El mecanismo se puso en marcha y la cabina sufrió unas cuantas sacudidas, pero éstas cesaron apenas empezó a subir por la pendiente. Volvió la mirada hacia las ventanillas de atrás. El hombre y la mujer acababan de llegar a la plataforma. Sonrió y vio que alzaban la cabeza un segundo antes de que el funicular desapareciera en el interior del túnel. La pequeña cabina siguió moviéndose por la pendiente que acabaría llevándola hasta el final del túnel.
Salió a la plataforma exterior del funicular en el punto donde la cabina que subía se cruzaba con la que bajaba y saltó a la otra cabina. La cabina a la que acababa de saltar siguió bajando impulsada por el peso del agua tomada del arroyo cercano a la terminal de la vieja línea de funicular con que había llenado sus tanques de lastre. Se quedó inmóvil durante unos momentos, saltó de la cabina cuando ésta había recorrido una cuarta parte del trayecto de bajada aterrizando sobre el tramo de peldaños que había junto a la vía y subió rápidamente por una escalera de metal muy larga que terminaba en otro edificio.
Cuando llegó al final de la escalera sudaba un poco.
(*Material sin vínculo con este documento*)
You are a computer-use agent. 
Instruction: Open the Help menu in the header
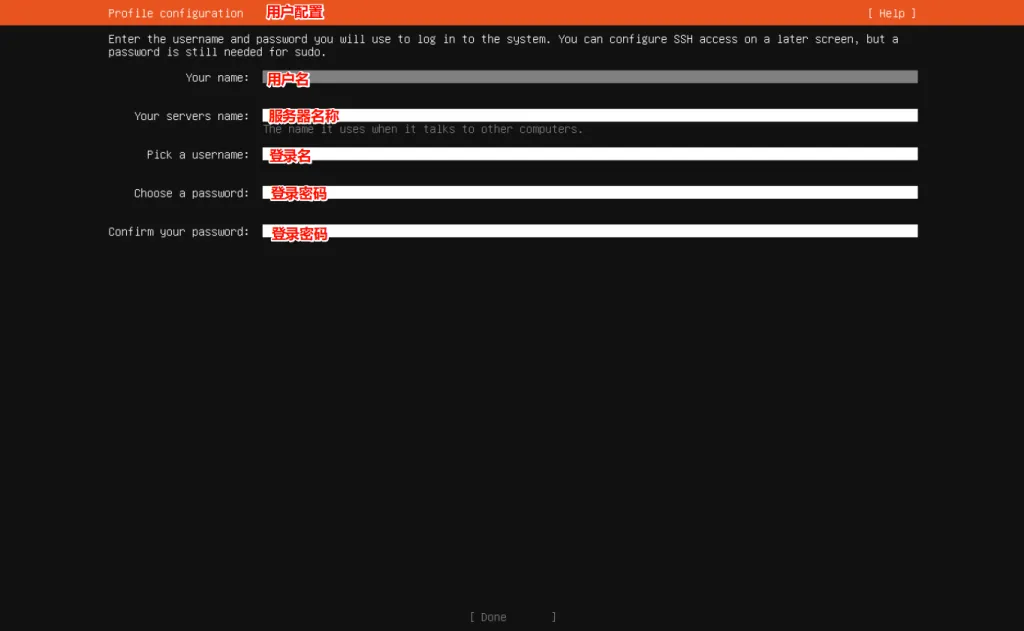[891, 13]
Se quitó el viejo impermeable y volvió al hotel llevándolo encima del brazo.
La habitación era muy blanca y de apariencia muy moderna, con unos ventanales de gran tamaño. El mobiliario estaba incrustado en las paredes plastificadas y la luz procedía de unos abultamientos que se confundían con el techo. Un hombre estaba inmóvil delante de una ventana contemplando la primera nevada invernal que caía sobre el paisaje grisáceo de la ciudad. Faltaba poco para que anocheciera, y la última claridad de la tarde ya se iba desvaneciendo. Una mujer yacía de bruces sobre un sofá blanco con los codos hacia fuera y las manos juntas debajo de la cara. Tenía los ojos cerrados y un hombre muy robusto de cabellera canosa y rostro lleno de cicatrices estaba dando masaje al cuerpo de piel pálida y untado de aceite que reposaba sobre el sofá. Las manos del masajista amasaban y pellizcaban con una aparente falta de contemplaciones.